§ SOURCE
# # #
The ``Browse by Subject'' views are generated by running generate_views (or again update_laf). This should be done at least once a day; the automatic installer can install a suitable crontab for you. If your site has a lot of traffic you may wish the views to be generated more than once a day; this is easy to achieve by setting up a suitable crontab. Note that in the crontab you should run generate_views, and not update_laf, since the latter may regenerate a large number of pages and affect your server's performance.

2.3 Eprint and Document File Storage

When an eprint object is created, is it given an ID code, and a directory under html/documents is created. The ID code is just a prefixed ordinal number; it holds no information about (say) the date it was created. The advantage of using a simple number scheme is that it gives the user a great deal of leeway when entering an ID code into the `view eprint' box; they do not need to remeber how many digits an ID code has to be for example. Given any unprefixed number the system can reason about which eprint the user is referring to.
# # #
§ DATA EXTRACT

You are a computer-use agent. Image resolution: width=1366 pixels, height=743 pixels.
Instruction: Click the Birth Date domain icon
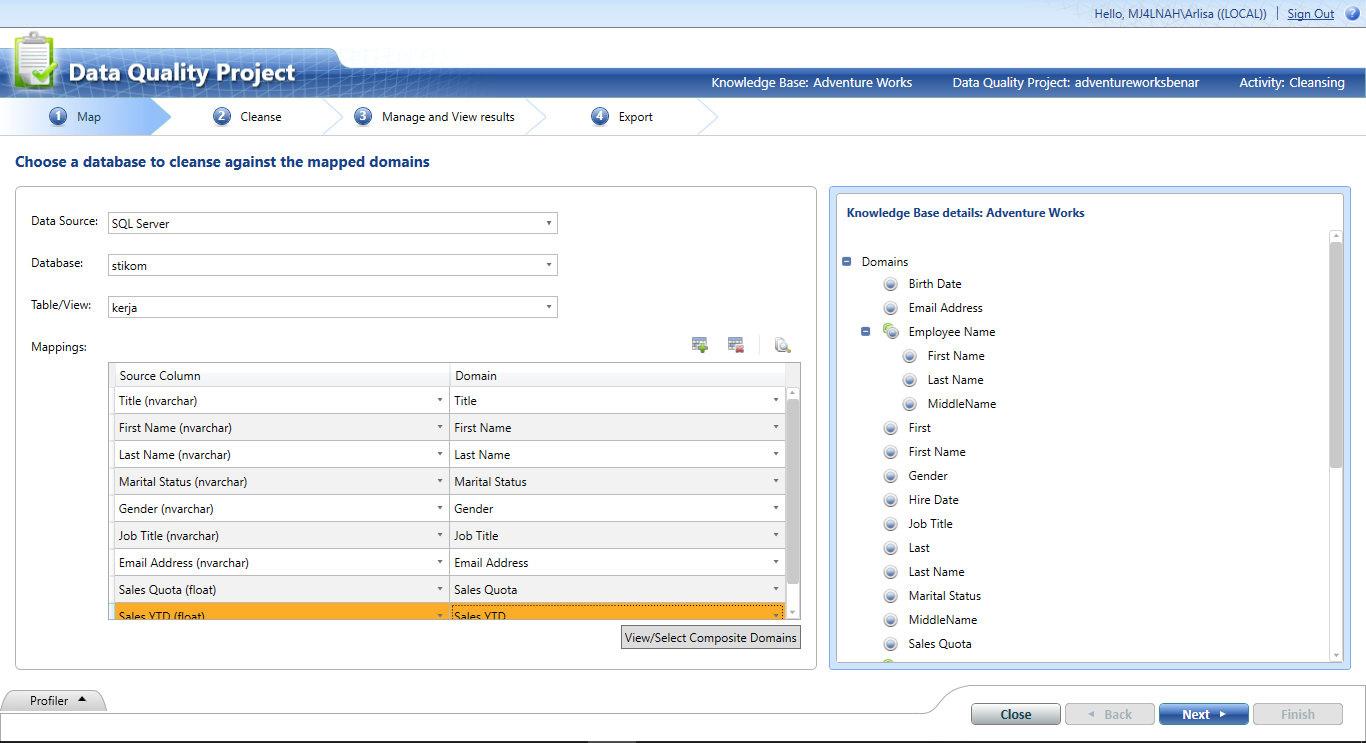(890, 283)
# # #
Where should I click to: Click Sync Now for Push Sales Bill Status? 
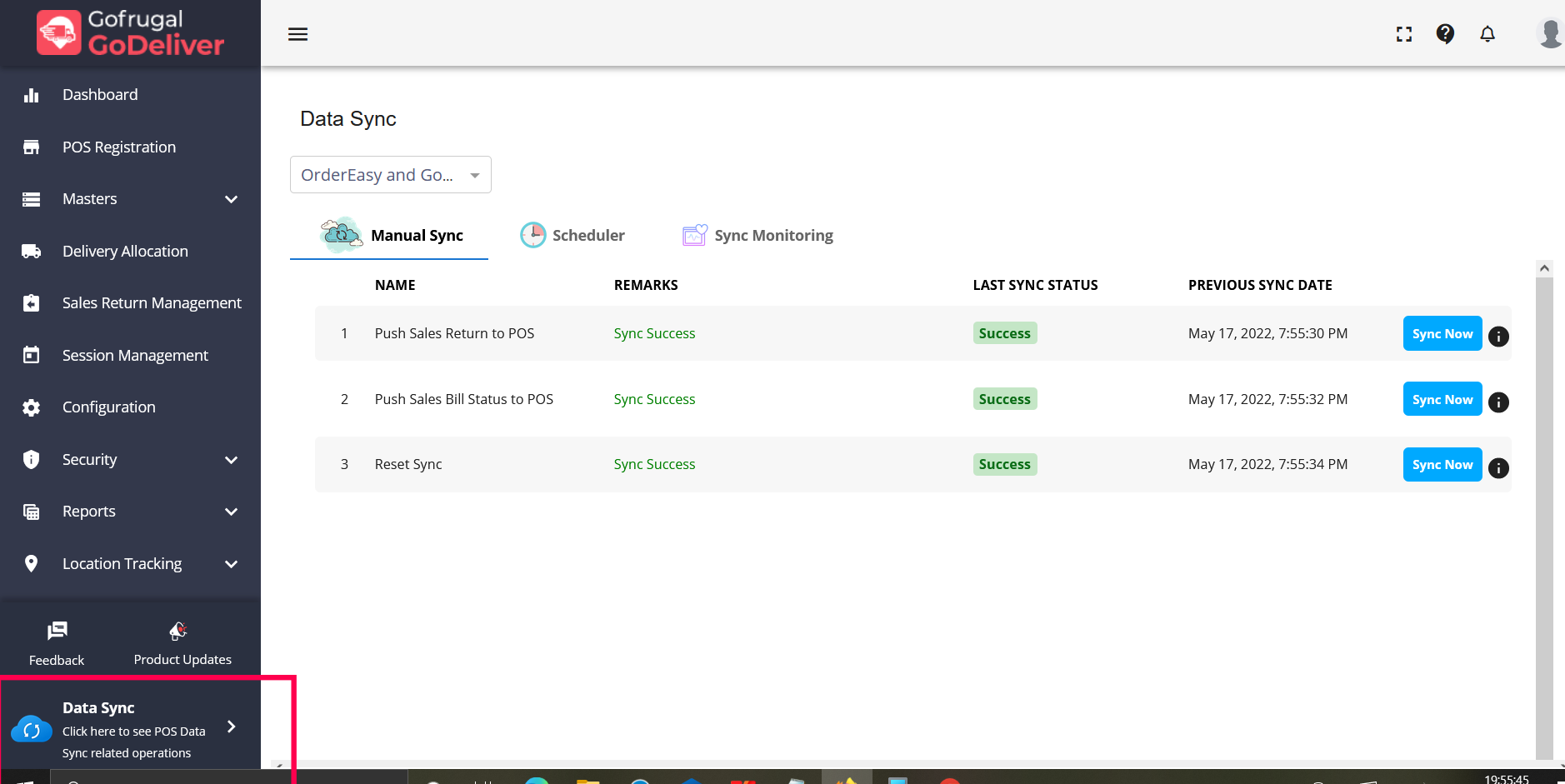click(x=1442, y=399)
# # #
§ REQUEST 1
Repeat the part of the passage on views and file storage that runs from "2.3 Eprint and" to "is referring to.".
§ REQUEST 2
List every distinct term in the passage on views and file storage that contains an underscore or a slash.
The entries are separate material and have no connection to the passage on views and file storage.

§ TASK RESULT 1
2.3 Eprint and Document File Storage

When an eprint object is created, is it given an ID code, and a directory under html/documents is created. The ID code is just a prefixed ordinal number; it holds no information about (say) the date it was created. The advantage of using a simple number scheme is that it gives the user a great deal of leeway when entering an ID code into the `view eprint' box; they do not need to remeber how many digits an ID code has to be for example. Given any unprefixed number the system can reason about which eprint the user is referring to.

§ TASK RESULT 2
generate_views
update_laf
html/documents